[Info-vax] Multi-site OpenVMS field upgrade options?

Stephen Hoffman seaohveh at hoffmanlabs.invalid
Mon Apr 15 10:56:45 EDT 2019


On 2019-04-15 12:16:46 +0000, Rod Regier said:

> Floor for SFF SAS drive controllers is RX2660. Very few of those in my 
> installed installed base systems are running those.
> Installed base unlikely to sustain pricing of whole sale upgrade of 
> DS10L, DS15 and RX2600 units to RX2600 units or beyond.
> ...
> The list for Nemonics alleged "new" drives is impressively long - over 
> 100+ different models spanning over a 15 years of product evolution.
> Makes me skeptical they are "new" in the sense of an actual drive SMART 
> data reporting under 5000 hrs of actually spin time.

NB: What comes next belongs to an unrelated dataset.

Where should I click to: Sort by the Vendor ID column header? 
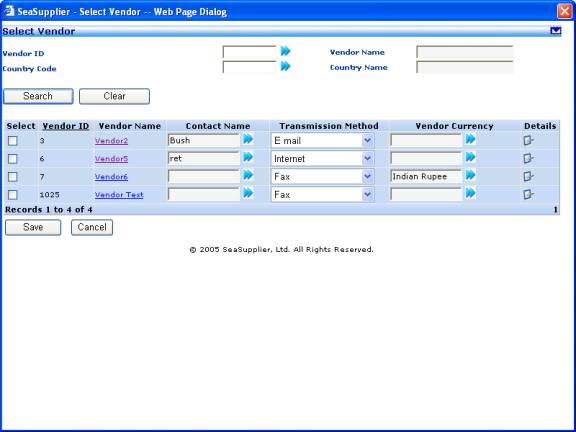tap(66, 126)
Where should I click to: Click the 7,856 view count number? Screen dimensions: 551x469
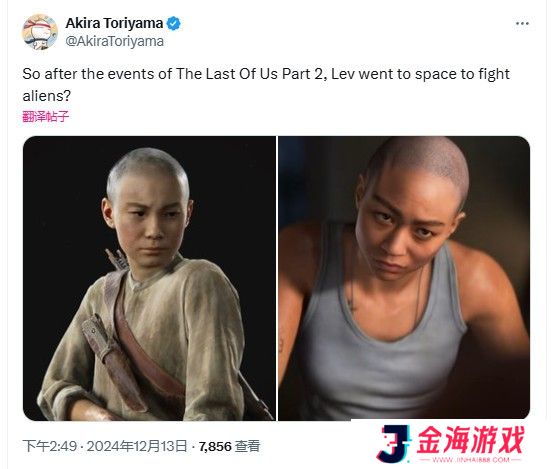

There is seemingly some unfamiliarity with hardware availability, and 
the current necessity to compensate for the usual limitations of app 
software, and also with the associated limitations of OpenVMS.

Unfortunately, modifications to the apps to ease these inevitable 
storage and server transitions are perceived as being far more 
difficult or more expensive than are these manual transitions.  Server 
replication is not commonly seen with OpenVMS apps, but it's common 
with other sorts of clustering.

App developers on many platforms and for many apps seemingly have to be 
dragged into supporting upgrades and migrations.  Which doesn't help.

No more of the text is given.